The defendant in the Berkemer case was interrogated twice: a pre-arrest roadside questioning and post-arrest interrogation at the jail. In neither case had the officer advised the defendant of his Miranda rights. During the post-arrest interrogation, the defendant was in custody as he had been arrested. The issue for the court was whether to create an exception to Miranda for custodial interrogations related to minor offenses.

The Supreme Court declined to create such an exception, because to do so would sacrifice the certainty and clarity of the Miranda rule. The pre-arrest interrogation raised the issue of whether detention was equivalent to custody for purposes of the Miranda rule. In its opinion, the court stated:

The roadside questioning of a motorist detained pursuant to a routine traffic stop does not constitute "custodial interrogation" for the purposes of the Miranda rule. Although an ordinary traffic stop curtails the "freedom of action" of the detained motorist and imposes some pressures on the detainee to answer questions, such pressures do not sufficiently impair the detainee's exercise of his privilege against self-incrimination to require that he be warned of his constitutional rights. A traffic stop is usually brief, and the motorist expects that, while he may be given a citation, in the end he most likely will be allowed to continue on his way... However, if a motorist who has been detained pursuant to a traffic stop thereafter is subjected to treatment that renders him "in custody" for practical purposes, he is entitled to the full panoply of protections prescribed by Miranda.

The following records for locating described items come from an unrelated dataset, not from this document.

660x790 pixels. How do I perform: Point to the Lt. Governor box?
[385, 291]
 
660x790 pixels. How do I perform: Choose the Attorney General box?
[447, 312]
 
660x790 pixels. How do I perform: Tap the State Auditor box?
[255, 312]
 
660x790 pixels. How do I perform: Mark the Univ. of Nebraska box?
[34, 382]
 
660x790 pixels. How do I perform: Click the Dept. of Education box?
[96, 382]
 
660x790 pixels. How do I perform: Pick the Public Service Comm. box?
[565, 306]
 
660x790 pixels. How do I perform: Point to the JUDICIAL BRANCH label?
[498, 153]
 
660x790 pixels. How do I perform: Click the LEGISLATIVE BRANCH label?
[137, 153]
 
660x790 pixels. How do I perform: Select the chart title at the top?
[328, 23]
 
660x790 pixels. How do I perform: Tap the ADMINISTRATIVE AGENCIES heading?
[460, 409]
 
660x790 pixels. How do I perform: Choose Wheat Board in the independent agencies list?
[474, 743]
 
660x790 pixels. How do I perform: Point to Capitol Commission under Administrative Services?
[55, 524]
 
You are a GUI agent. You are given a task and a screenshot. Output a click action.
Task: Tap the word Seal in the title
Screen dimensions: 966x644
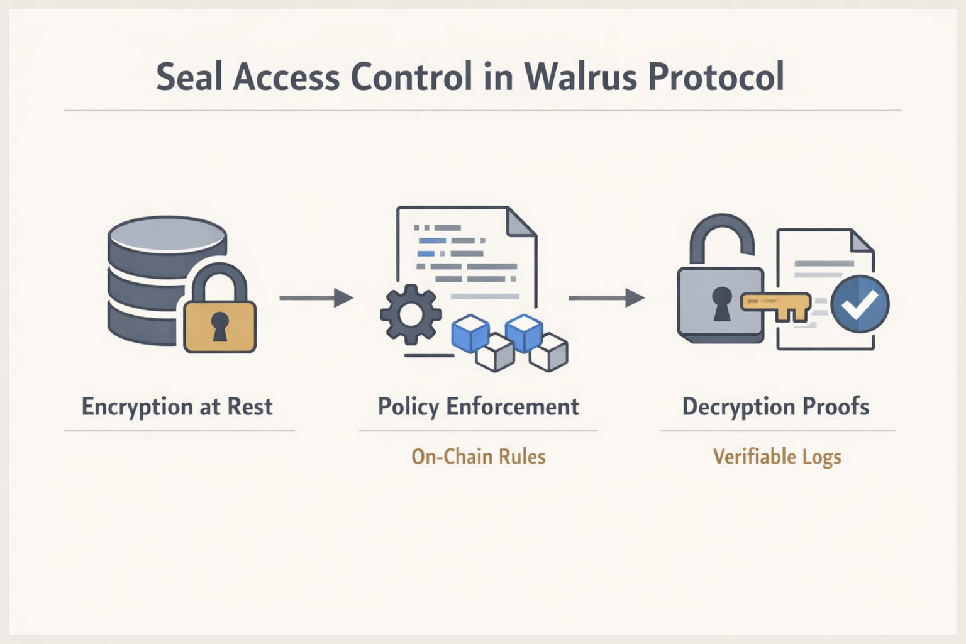coord(189,77)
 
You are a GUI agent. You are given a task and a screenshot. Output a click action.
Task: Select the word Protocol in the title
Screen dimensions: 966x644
coord(716,77)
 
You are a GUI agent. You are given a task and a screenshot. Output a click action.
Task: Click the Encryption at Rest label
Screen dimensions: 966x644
coord(177,406)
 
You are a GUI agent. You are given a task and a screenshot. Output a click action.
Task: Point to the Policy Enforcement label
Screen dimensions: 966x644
coord(478,406)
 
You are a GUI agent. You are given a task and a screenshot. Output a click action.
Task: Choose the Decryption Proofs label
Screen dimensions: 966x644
coord(775,406)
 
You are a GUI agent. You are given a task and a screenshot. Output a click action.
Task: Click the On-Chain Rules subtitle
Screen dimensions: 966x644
coord(478,456)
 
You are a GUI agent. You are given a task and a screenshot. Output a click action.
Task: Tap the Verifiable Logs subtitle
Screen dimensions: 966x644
coord(777,457)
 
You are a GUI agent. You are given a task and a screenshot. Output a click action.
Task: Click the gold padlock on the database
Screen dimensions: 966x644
coord(219,318)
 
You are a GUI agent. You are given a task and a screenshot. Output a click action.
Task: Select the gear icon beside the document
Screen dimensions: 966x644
coord(410,314)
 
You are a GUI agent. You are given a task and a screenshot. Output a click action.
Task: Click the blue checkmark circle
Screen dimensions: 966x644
coord(859,304)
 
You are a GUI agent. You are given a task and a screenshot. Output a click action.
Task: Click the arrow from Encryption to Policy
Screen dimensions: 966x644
coord(316,297)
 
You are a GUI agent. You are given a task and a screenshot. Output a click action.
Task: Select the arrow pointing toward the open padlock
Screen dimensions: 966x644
coord(606,297)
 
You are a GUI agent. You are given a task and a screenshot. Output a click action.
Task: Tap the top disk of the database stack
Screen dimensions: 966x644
coord(167,234)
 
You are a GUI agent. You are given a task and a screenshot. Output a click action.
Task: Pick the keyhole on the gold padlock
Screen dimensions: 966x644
coord(219,325)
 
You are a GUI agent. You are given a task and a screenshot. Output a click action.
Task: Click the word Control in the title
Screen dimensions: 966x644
coord(411,77)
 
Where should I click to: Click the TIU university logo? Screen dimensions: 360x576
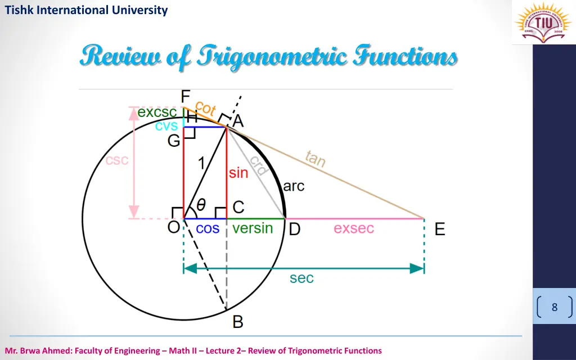[x=539, y=22]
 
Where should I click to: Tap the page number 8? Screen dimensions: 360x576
[x=555, y=308]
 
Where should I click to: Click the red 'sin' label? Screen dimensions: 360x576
[x=238, y=173]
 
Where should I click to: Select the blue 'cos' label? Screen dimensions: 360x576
[x=208, y=229]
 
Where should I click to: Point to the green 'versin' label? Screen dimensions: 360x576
[x=253, y=228]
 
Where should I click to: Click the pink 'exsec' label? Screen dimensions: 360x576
[x=354, y=229]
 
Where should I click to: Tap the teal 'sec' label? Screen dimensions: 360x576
[x=302, y=278]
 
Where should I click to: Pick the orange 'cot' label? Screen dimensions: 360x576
[x=205, y=109]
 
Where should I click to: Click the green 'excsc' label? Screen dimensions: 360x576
[x=157, y=112]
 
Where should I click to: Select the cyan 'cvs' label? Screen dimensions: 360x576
[x=166, y=126]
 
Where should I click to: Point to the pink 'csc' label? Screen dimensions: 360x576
[x=117, y=160]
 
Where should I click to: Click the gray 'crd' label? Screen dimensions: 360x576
[x=258, y=165]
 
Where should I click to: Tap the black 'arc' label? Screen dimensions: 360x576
[x=294, y=186]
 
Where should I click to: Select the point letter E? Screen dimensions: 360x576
[x=440, y=230]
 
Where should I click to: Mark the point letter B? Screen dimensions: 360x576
[x=238, y=322]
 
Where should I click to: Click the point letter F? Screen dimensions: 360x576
[x=186, y=97]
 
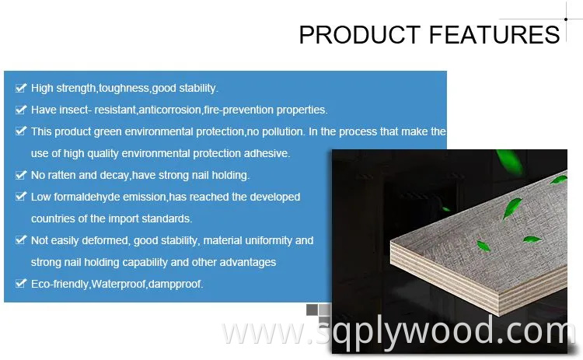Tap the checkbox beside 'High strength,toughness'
click(x=20, y=88)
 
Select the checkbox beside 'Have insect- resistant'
click(x=20, y=110)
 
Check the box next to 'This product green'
click(x=20, y=131)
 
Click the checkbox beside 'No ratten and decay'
click(x=20, y=175)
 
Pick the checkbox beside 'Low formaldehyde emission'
click(x=20, y=197)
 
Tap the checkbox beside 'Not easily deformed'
click(x=20, y=240)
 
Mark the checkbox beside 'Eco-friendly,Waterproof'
click(x=20, y=284)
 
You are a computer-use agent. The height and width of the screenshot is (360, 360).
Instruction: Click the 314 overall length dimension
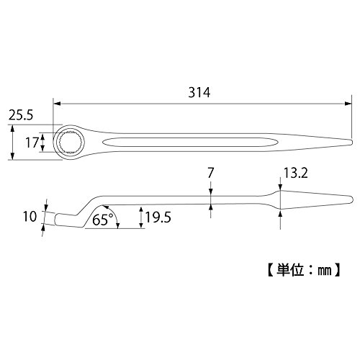click(x=199, y=92)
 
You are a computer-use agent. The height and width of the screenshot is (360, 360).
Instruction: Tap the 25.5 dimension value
click(x=21, y=115)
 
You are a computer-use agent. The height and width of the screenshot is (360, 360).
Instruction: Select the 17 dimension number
click(x=32, y=143)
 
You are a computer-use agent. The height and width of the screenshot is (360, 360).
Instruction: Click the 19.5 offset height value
click(x=158, y=217)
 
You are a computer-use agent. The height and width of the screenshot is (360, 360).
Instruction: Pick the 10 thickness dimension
click(x=30, y=216)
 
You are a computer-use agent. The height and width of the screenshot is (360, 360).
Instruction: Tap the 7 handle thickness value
click(x=210, y=173)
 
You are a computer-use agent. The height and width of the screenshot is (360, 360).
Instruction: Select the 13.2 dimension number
click(x=295, y=173)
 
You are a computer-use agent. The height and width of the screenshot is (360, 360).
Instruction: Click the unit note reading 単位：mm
click(x=304, y=271)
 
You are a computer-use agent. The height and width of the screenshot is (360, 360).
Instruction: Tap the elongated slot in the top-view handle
click(x=190, y=142)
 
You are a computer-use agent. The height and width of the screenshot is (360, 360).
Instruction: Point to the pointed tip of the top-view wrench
click(x=351, y=142)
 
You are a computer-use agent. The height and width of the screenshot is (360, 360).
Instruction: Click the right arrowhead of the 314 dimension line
click(x=348, y=104)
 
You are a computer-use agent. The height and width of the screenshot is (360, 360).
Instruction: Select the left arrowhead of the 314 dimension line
click(x=56, y=104)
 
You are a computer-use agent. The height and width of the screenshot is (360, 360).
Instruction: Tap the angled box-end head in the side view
click(x=68, y=220)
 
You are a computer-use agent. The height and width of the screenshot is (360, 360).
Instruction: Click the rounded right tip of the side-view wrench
click(x=351, y=199)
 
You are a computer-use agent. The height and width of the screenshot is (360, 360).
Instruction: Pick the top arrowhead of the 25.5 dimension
click(x=13, y=128)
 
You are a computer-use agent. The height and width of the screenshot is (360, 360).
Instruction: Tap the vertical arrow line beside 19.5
click(x=142, y=217)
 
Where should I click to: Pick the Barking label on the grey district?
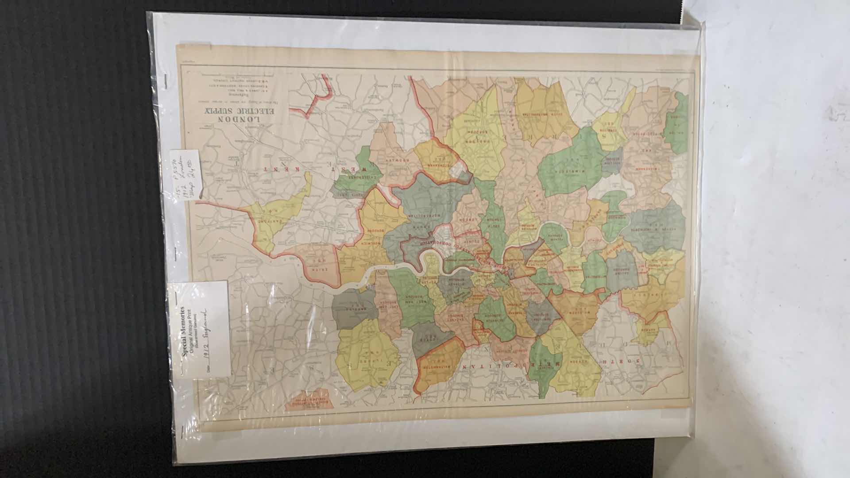tap(354, 308)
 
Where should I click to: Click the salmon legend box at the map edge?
tap(307, 403)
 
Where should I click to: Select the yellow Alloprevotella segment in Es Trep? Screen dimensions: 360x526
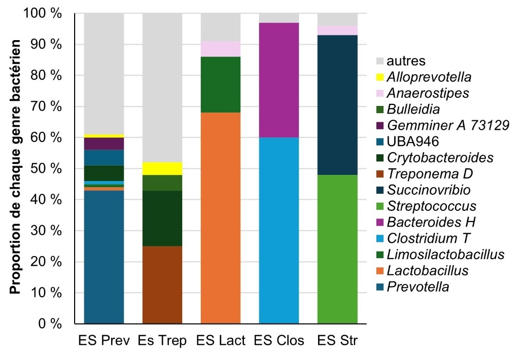click(x=162, y=169)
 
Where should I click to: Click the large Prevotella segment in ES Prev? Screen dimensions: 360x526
click(x=104, y=257)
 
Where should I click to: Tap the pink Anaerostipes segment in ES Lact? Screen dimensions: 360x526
click(x=220, y=49)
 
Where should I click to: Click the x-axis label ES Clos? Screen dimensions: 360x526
click(x=278, y=341)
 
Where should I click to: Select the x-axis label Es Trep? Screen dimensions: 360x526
click(x=162, y=341)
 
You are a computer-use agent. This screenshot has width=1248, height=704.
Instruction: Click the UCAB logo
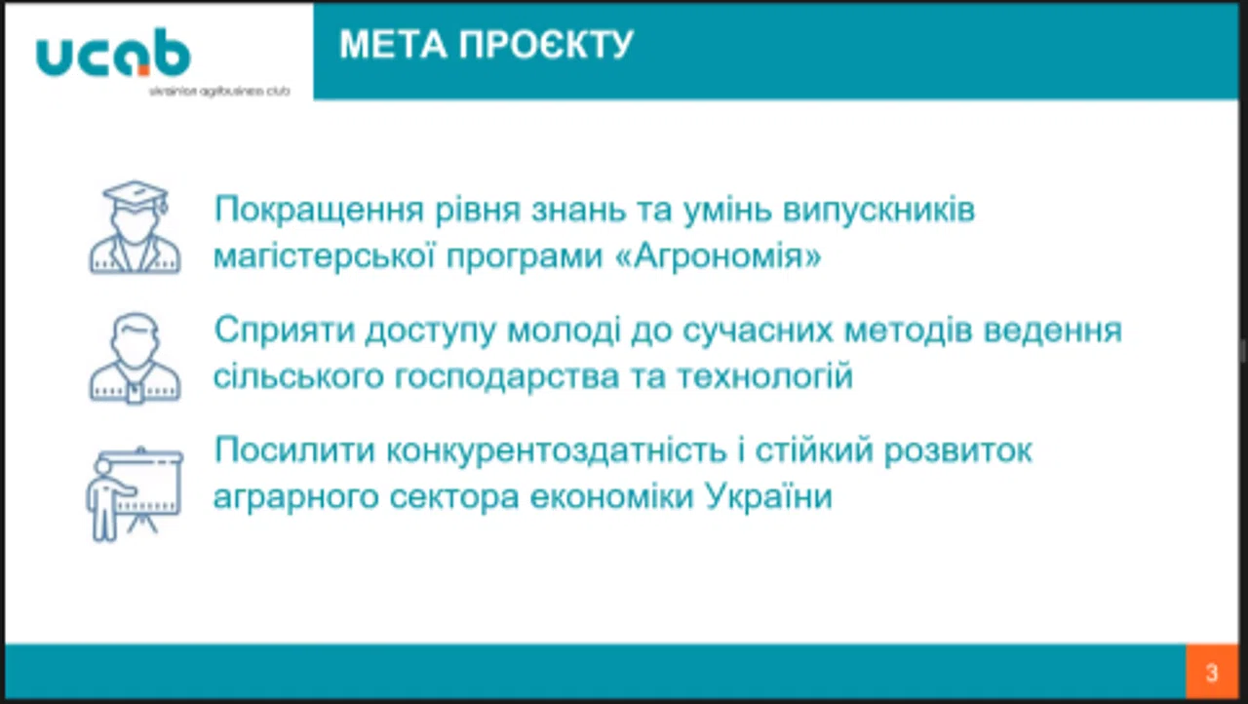coord(114,52)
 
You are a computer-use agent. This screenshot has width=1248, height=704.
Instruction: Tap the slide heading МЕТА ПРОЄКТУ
coord(487,44)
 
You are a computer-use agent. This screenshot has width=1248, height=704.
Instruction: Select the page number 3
coord(1212,673)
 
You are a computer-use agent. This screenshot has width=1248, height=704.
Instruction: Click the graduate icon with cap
coord(135,227)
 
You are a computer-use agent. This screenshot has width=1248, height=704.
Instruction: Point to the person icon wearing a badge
coord(135,359)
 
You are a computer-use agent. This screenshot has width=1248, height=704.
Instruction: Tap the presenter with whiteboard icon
coord(135,494)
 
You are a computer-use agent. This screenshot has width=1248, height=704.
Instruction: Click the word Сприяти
coord(285,331)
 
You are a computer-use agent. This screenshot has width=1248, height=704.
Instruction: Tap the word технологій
coord(765,376)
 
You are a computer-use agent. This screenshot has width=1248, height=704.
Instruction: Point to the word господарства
coord(507,376)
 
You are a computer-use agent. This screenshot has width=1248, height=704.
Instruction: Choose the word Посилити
coord(295,450)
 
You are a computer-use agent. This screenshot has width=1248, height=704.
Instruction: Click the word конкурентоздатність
coord(557,450)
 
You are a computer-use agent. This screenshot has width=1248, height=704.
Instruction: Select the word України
coord(768,495)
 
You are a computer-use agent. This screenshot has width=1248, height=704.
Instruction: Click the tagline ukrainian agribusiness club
coord(219,92)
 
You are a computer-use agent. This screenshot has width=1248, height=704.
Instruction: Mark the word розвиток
coord(958,451)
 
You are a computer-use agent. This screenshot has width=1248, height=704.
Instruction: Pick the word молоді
coord(564,331)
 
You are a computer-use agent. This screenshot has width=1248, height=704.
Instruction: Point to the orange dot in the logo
coord(143,70)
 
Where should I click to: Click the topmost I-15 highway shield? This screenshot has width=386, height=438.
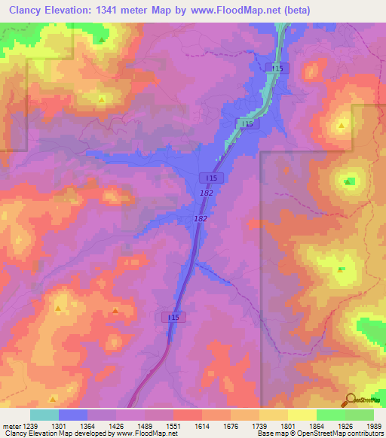coord(277,68)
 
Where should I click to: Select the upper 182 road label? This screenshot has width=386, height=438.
coord(207,193)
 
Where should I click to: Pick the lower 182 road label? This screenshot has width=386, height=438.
coord(201,218)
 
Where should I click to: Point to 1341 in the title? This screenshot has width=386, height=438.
coord(115,10)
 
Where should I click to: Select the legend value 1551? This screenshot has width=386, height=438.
coord(173,424)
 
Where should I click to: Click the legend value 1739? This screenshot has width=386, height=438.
coord(259,424)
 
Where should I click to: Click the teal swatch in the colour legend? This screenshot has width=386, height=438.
coord(44,415)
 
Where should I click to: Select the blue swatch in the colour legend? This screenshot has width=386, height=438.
coord(73,415)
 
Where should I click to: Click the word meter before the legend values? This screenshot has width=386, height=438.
coord(11,424)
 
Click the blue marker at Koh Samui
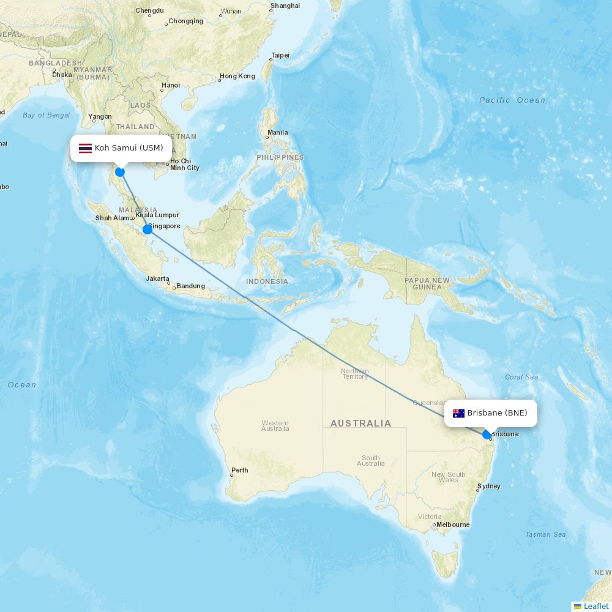(120, 172)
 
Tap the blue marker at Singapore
(147, 230)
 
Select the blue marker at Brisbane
(487, 435)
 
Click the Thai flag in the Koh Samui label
(85, 148)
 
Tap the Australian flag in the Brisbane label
(458, 413)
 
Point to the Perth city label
(239, 471)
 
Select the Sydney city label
(488, 487)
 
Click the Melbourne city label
(453, 524)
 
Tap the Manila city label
(277, 132)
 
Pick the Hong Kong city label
(237, 76)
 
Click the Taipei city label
(280, 55)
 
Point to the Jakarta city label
(157, 278)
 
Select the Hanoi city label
(170, 86)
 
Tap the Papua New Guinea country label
(427, 283)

The court found that there were two significant differences between an interrogation of a person taken into custody and that of detainees. The first was the length of the detention; investigative detentions were brief and usually culminated in the issuance of a citation and release of the defendant. Second, the circumstances attendant to roadside detention were substantially less coercive and compulsive than those typically surrounding custodial interrogation. The court noted that, during most traffic stops, the actions of the officer are "exposed" to public view and that stops typically involve only one or two officers. The Berkemer ruling held that:

- A police officer can stop a vehicle if he has a reasonable articulable reason to suspect that "criminal activity is occurring."

- The officer may detain a person for sufficient time to conduct a reasonable investigation that either confirms or dispels his suspicions.

- The officer is not required to arrest the suspect once the officer has probable cause. The officer may delay the arrest for purposes of conducting a noncustodial interrogation.

- The officer may interrogate the suspect without advising him of his Miranda rights.